Young people (aged 12-17) in residential facilities under state custodianship/guardianship orders were selected for testing the model, as they currently face significant barriers to accessing primary care.

A 12-month trial was completed in 2017, with a scaling phase currently underway (2018-2019).

The pilot trialled three different approaches to compare varying levels of flexibility in primary care delivery. Each model included: care coordinator; trauma-informed care training to general practice; practice systems review to optimise access; clinical secondary consultation for residential care staff.

The key benefits of a medical home for vulnerable young people include comprehensive, whole-person care, and shared decision-making. The development of a relational approach to care has resulted in increased trust and engagement, which has led to increased health assessments, self-management and improved health literacy.

While early outcomes have demonstrated promising and important new ways of working, the key relationship which requires continued investment is between PHN and DHHS, to facilitate continuing integration efforts. Key inter-departmental levers also need to continue being enabled between DHHS, OOHC and Child Protection, particularly in terms of data linkage and workforce development.

The current focus should remain on residential OOHC environments and on scaling local capability of primary care practitioners and medical home numbers, to support the entire catchment. Future development opportunities for the OOHC sector include trialing the approach in foster care and kinship care environments.

The trial developed a systems model to drive a whole-of-practice approach to supporting young people in OOHC. This project has identified ten key building blocks to underpin primary care approaches to working with vulnerable population groups: practice systems review; enabled priority access; multidisciplinary collaboration; assertive contact; cultural safety; welcoming physical environment; data sharing; patient communications; emphasis on confidentiality and security.

Achieving improved outcomes for vulnerable populations can be challenging and resource intensive.

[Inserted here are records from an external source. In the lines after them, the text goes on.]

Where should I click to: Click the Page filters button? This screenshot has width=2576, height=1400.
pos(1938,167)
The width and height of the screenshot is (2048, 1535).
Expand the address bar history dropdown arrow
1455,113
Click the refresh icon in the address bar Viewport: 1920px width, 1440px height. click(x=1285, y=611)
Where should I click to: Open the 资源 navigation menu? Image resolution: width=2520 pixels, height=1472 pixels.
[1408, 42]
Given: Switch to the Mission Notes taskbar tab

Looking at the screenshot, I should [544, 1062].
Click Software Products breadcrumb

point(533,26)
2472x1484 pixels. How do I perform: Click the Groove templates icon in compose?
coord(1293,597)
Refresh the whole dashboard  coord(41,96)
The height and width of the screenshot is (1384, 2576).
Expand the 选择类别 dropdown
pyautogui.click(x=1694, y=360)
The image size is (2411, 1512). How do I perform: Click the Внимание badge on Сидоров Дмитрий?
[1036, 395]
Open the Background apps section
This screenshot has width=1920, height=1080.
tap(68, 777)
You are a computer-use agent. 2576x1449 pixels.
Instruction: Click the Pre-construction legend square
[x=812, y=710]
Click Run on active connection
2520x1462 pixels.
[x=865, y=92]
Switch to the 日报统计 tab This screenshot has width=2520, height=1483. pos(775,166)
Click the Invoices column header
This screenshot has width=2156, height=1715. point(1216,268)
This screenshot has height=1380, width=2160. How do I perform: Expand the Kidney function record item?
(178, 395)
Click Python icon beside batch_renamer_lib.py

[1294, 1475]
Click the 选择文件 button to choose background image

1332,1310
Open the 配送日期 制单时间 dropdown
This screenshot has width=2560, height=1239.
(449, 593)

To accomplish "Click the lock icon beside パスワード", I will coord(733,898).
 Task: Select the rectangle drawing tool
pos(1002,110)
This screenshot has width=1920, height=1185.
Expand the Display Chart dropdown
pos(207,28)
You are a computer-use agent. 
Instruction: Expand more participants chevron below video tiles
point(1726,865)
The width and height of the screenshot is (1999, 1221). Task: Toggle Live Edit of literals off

Improving care across the continuum requires continuous quality improvement and investment to build the capacity of care providers. This also includes investment into change management support required at appropriate levels.

Biography

David has over 30 years’ experience across exercise science, physical activity promotion, primary health and population health initiatives. This has included roles in the clinical rehabilitation and primary care settings like the Active Script program, National Program Manager for COAG Healthy Communities Initiative, and work at individual Divisions of General Practice including the peak body General Practice Victoria. David was involved in the Australian Primary Care Collaboratives where he was engaged in supporting Divisions of General Practice midst state and national health reform processes. David is currently the Manager of Chronic Disease Programs at South Eastern Melbourne Primary Health Network which includes leading commissioning in the areas of chronic disease ,cancer screening, Out of Home Care, Refugee Health, Immunisation, After-Hours Care and leading the Victorian Integrated Care Model on behalf of SEMPHN. David has specific experience in chronic disease self-management, behaviour change theory, Aboriginal and Torres Strait Islander Health and quality improvement methodologies. He has co-authored in the areas of resistance training for people with diabetes and chronic heart failure, exercise for older adults, telephone health coaching and person centred care.